What you have to do: Continue the article on JUnit 4.11 and Hamcrest 1.3 below, picking up right after its final sentence; the rows that follow it are not part of the article.

Document excerpt:
--------

JUnit 4.11 - What's new? Hamcrest 1.3

JUnit 4.11 is a major release of the popular testing framework. JUnit now supports version 1.3 of Hamcrest. Hamcrest is a wonderful library to allow matcher objects for match rules to be defined declaratively. JUnit pre 4.11 uses these matchers, and indeed includes version 1.1 of the hamcrest libraries. Which is a problem because hamcrest is now version 1.3, and some of the method signatures have changed.

Let’s have an example. Using the following test as an example:

import static org.hamcrest.collection.IsCollectionWithSize.hasSize;

public class HamcrestTest {
  @Test
  public void test() {
    List<String> list = Arrays.asList("one", "two");

 // test that the collection has a size of 1
    Assert.assertThat(list, hasSize(1));
  }
}

If we compile this and run with JUnit 4.10 and hamcrest-all-1.3.jar.

$ java -cp "hamcrest-all-1.3.jar:junit-4.10.jar:." org.junit.runner.JUnitCore hamcrest.HamcrestTest

and we get

There was 1 failure:
1) test(hamcrest.HamcrestTest)
java.lang.AssertionError: 
Expected: a collection with size <1>
 got: <[one, two]>

This seems to work, but there are two things to note here. The first is that the message is wrong. It’s actually using a different matcher. It should be:

Expected: a collection with size <1>
 but: collection size was <2>

The real problem becomes obvious when we swap the order of the classpath, and put junit before hamcrest.

--------

Extracted entries:
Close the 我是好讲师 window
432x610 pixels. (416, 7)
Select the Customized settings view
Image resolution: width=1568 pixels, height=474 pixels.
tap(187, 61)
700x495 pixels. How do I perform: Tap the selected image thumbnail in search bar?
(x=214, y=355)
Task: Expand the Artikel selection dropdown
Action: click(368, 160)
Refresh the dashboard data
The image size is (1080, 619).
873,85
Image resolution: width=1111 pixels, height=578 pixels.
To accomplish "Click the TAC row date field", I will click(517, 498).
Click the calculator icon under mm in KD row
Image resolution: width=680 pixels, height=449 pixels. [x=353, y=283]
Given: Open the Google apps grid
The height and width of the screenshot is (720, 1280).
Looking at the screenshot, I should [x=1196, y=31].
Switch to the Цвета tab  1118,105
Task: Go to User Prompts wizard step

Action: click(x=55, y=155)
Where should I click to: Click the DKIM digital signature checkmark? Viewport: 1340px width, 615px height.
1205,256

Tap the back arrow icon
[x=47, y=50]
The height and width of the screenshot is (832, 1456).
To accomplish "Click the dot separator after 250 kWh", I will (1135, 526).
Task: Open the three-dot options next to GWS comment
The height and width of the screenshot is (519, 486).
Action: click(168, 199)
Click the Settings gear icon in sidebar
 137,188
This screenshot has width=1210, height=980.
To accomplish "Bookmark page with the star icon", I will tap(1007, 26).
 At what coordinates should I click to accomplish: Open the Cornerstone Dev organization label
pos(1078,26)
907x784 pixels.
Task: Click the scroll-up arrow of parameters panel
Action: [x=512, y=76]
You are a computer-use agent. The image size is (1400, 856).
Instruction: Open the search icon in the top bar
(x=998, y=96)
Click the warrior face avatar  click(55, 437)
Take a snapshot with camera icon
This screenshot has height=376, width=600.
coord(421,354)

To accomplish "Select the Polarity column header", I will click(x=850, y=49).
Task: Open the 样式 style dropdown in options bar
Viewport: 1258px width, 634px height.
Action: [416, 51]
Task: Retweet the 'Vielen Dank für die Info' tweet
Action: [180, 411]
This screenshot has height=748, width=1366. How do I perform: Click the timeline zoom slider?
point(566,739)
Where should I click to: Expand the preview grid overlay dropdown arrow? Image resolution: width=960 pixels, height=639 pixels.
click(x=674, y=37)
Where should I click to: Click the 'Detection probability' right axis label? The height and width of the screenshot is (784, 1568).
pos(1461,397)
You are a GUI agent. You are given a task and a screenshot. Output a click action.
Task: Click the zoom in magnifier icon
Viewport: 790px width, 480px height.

--------

Task result:
$ java -cp "junit-4.10.jar:hamcrest-all-1.3.jar:." org.junit.runner.JUnitCore hamcrest.HamcrestTest

There was 1 failure:
1) test(hamcrest.HamcrestTest)
 java.lang.NoSuchMethodError: org.hamcrest.Matcher.describeMismatch(Ljava/lang/Object;Lorg/hamcrest/Description;)V

The problem is that JUnit 4.10 includes some of the org.hamcrest 1.1 class files, so if you mix and match a class from the junit jar (version 1.1) and the hamcrest jar (1.3), then, unsurprisingly, it doesn’t work. This is not good.

So, to the fix. JUnit 4.11 no longer includes the org.hamcrest classes. All of the methods in org.junit.matcher.JUnitMatchers have been deprecated: just replace them with the equivalent from org.hamcrest.CoreMatchers. Use the hamcrest matchers directly. junit-dep is now also deprecated, because hamcrest is now a direct dependency.

So, if we run the above with junit 4.11, we get the correct error message:

$ java -cp "junit-4.11.jar:hamcrest-all-1.3.jar:." org.junit.runner.JUnitCore hamcrest.HamcrestTest

1) test(hamcrest.HamcrestTest)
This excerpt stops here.